→ **WHAT TO PRODUCE**:
Compute how many lines in the records below contain the string "dialektischer" and give that number without other output.

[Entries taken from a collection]
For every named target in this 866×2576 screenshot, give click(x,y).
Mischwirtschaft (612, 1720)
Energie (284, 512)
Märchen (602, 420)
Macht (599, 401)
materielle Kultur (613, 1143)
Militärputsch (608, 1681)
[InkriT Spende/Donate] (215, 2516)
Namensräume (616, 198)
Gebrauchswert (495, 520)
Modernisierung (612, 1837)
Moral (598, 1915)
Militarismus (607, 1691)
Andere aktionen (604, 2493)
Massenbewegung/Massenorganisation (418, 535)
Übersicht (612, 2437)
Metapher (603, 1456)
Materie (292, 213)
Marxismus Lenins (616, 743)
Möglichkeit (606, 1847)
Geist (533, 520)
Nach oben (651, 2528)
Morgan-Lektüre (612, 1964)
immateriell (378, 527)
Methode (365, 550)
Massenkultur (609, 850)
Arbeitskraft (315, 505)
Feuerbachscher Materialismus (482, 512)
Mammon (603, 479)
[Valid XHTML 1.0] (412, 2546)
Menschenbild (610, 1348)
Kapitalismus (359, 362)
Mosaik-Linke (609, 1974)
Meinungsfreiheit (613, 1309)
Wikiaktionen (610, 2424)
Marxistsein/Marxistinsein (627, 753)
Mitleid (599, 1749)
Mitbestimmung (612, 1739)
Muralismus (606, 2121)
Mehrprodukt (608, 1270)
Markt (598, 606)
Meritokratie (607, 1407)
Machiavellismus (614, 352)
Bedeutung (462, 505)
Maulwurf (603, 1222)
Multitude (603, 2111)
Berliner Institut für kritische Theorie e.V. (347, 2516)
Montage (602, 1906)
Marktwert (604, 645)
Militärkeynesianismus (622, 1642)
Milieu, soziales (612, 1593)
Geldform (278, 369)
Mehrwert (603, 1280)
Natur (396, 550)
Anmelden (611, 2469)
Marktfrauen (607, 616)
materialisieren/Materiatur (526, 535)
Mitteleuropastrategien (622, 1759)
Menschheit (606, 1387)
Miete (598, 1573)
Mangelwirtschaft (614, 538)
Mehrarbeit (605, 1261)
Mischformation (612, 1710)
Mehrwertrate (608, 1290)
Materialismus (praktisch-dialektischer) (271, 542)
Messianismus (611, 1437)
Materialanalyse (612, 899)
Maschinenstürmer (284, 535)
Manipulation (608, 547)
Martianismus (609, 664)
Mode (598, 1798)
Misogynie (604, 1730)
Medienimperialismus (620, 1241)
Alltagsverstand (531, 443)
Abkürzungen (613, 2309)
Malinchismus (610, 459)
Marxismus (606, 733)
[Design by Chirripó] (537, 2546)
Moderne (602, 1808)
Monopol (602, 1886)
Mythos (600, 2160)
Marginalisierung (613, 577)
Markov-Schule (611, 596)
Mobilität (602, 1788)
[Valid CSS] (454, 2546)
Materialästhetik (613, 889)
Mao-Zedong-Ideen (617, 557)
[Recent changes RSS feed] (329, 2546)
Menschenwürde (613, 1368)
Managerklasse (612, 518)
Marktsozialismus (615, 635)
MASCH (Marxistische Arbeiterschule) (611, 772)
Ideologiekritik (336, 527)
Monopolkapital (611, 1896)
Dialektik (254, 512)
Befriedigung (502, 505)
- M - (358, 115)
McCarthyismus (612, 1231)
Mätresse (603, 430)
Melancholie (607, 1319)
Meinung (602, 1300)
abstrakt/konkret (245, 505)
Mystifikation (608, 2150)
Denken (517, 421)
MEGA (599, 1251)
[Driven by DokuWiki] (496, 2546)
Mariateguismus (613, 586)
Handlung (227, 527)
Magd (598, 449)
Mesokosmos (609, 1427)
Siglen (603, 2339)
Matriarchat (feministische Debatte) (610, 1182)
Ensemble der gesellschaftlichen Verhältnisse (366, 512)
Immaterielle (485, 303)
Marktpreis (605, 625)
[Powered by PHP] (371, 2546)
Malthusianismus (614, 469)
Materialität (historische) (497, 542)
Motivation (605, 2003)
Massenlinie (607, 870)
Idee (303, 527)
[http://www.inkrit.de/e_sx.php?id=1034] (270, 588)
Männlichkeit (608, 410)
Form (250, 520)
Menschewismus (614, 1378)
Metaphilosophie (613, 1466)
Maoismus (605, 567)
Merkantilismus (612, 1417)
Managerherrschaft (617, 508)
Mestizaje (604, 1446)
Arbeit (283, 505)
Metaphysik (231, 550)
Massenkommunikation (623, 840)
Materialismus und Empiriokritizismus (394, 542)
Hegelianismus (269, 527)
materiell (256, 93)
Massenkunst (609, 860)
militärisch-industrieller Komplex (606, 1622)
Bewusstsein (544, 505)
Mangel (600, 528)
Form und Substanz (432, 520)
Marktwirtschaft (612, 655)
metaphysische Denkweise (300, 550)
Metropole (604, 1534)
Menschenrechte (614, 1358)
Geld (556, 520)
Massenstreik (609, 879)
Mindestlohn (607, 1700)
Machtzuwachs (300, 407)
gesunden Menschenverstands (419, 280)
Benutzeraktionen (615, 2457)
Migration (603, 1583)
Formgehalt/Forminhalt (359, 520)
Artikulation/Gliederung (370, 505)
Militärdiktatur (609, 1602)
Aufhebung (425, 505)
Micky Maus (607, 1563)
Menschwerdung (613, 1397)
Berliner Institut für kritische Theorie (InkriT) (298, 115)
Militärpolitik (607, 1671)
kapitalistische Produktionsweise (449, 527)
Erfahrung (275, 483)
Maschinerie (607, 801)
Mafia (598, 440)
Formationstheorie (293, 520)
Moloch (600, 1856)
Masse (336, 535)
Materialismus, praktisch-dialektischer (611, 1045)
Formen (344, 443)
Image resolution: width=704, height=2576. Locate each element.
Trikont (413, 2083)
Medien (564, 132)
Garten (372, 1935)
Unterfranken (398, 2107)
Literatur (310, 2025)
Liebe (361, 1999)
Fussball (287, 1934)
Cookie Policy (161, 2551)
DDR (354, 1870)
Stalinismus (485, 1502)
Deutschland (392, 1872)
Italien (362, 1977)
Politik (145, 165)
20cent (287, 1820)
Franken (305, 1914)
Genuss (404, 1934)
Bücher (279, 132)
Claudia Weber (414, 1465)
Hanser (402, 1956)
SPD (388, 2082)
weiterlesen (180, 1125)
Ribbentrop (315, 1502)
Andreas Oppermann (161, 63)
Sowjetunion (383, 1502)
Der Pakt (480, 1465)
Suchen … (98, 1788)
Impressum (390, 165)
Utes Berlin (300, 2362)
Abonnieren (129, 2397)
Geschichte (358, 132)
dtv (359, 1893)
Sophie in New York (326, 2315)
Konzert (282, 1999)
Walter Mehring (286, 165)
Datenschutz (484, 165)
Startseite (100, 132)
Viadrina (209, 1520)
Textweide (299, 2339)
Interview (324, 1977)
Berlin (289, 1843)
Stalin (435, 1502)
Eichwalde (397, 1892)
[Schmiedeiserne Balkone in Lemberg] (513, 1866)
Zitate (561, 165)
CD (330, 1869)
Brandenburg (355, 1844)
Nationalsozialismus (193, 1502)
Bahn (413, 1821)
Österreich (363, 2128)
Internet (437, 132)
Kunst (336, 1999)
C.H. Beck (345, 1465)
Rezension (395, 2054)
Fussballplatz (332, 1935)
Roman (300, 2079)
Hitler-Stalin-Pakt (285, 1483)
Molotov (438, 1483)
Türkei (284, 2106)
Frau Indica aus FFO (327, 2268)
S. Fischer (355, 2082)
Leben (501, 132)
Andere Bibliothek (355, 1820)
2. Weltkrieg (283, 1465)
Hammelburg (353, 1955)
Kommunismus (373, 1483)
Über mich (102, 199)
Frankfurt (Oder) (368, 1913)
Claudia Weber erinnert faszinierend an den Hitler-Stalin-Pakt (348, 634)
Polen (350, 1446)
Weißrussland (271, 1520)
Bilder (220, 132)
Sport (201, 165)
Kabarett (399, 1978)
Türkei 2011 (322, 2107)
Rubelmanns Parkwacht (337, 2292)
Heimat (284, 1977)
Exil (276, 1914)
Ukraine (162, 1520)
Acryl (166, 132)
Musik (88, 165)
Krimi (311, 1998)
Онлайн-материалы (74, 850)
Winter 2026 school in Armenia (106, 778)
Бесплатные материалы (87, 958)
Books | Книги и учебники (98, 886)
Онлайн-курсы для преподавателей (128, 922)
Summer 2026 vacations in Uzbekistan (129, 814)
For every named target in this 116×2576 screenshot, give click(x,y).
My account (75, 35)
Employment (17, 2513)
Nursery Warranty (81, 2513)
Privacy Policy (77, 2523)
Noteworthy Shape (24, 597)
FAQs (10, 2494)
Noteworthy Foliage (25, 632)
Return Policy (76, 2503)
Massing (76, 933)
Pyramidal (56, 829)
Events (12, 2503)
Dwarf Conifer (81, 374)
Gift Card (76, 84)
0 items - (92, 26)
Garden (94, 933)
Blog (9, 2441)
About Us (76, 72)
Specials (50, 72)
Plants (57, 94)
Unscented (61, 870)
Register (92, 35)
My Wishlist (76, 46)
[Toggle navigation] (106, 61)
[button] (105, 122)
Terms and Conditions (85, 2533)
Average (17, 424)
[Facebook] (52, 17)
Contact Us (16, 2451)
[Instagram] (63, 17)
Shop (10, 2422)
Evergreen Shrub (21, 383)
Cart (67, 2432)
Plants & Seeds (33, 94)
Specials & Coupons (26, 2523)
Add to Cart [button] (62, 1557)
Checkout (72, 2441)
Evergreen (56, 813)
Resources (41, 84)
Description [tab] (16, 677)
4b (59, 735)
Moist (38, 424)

→ **RESULT**:
2